Pourquoi vous concentrer sur La Passerelle?
«Aujourd’hui, il y a un véritable enjeu financier pour nous, l’équipement se dégrade, et si on compte les mises aux normes nécessaires, la création d’un lieu de stockage supplémentaire, etc., il y a déjà environ un million d’euros de frais nécessaires. Sachant qu’aujourd’hui, le lieu coûte à la Ville près d’un million d’euros de frais de fonctionnement, et que nous sommes à 300.000 euros de déficit de spectacle, il y a une vraie problématique. L’idée serait de rentabiliser la salle, et de gagner en frais de fonctionnement en limitant le déficit de spectacle. Si on ne fait pas ce projet, à un moment donné, on se posera la question de fermer La Passerelle. On se retrouvera confrontés à un choix cornélien, soit on limite les coûts annuels, c’est-à-dire qu’on limite le nombre de spectacles, ou la qualité des spectacles, et donc on tue l’équipement, soit on arrête tout, on utilise le lieu comme salle communale, on rénove à minima et on arrête l’ambition qu’était La Passerelle.
Cinq millions d’euros HT, cela représente environ 6,5 à 7 millions d’euros, c’est un projet conséquent pour la Ville...

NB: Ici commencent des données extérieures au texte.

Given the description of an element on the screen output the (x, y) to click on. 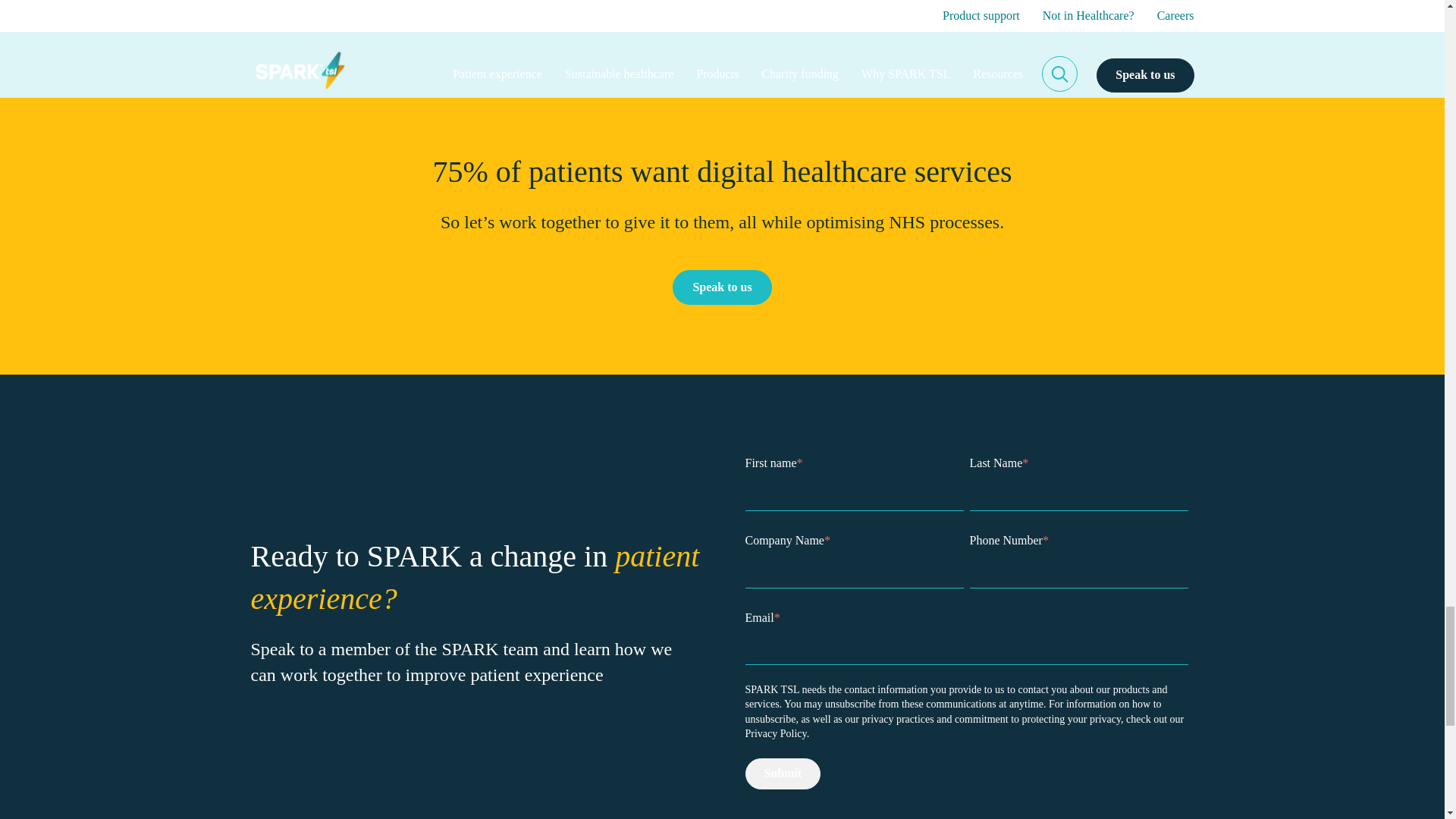
Submit (782, 773)
Speak to us (721, 287)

«Nous voulons faire ce choix ambitieux, et selon moi, c’est le sujet de Florange pour les 10 prochaines années. Le projet est déjà passé en conseil municipal, nous avons validé le programme, et nous entrons dans la phase de jury-maîtrise d’œuvre, qui va se poursuivre jusqu’en avril. Après ces huit mois d’études, nous prévoyons 12 mois de travaux. Il n’y a normalement pas de risque que cela ne se fasse pas, mais tout dépendra aussi des élections municipales de 2020. Le but est de redonner de l’attractivité à la ville, et de jouer sur l’image de La Passerelle, qui fait venir des spectateurs de Metz, parfois du Luxembourg. Mais aujourd’hui, aussi, la difficulté est également que l’on a des prix plus bas que la moyenne, financés par de l’impôt florangeois, donc, l’idée serait aussi d’avoir une politique tarifaire différente pour les habitants de la ville, avec le nouvel équipement.»
NDRL: cette interview a été réalisée avant l’annonce ce mardi 18 décembre d’ArcelorMittal de fermer définitivement les hauts-fourneaux de Hayange.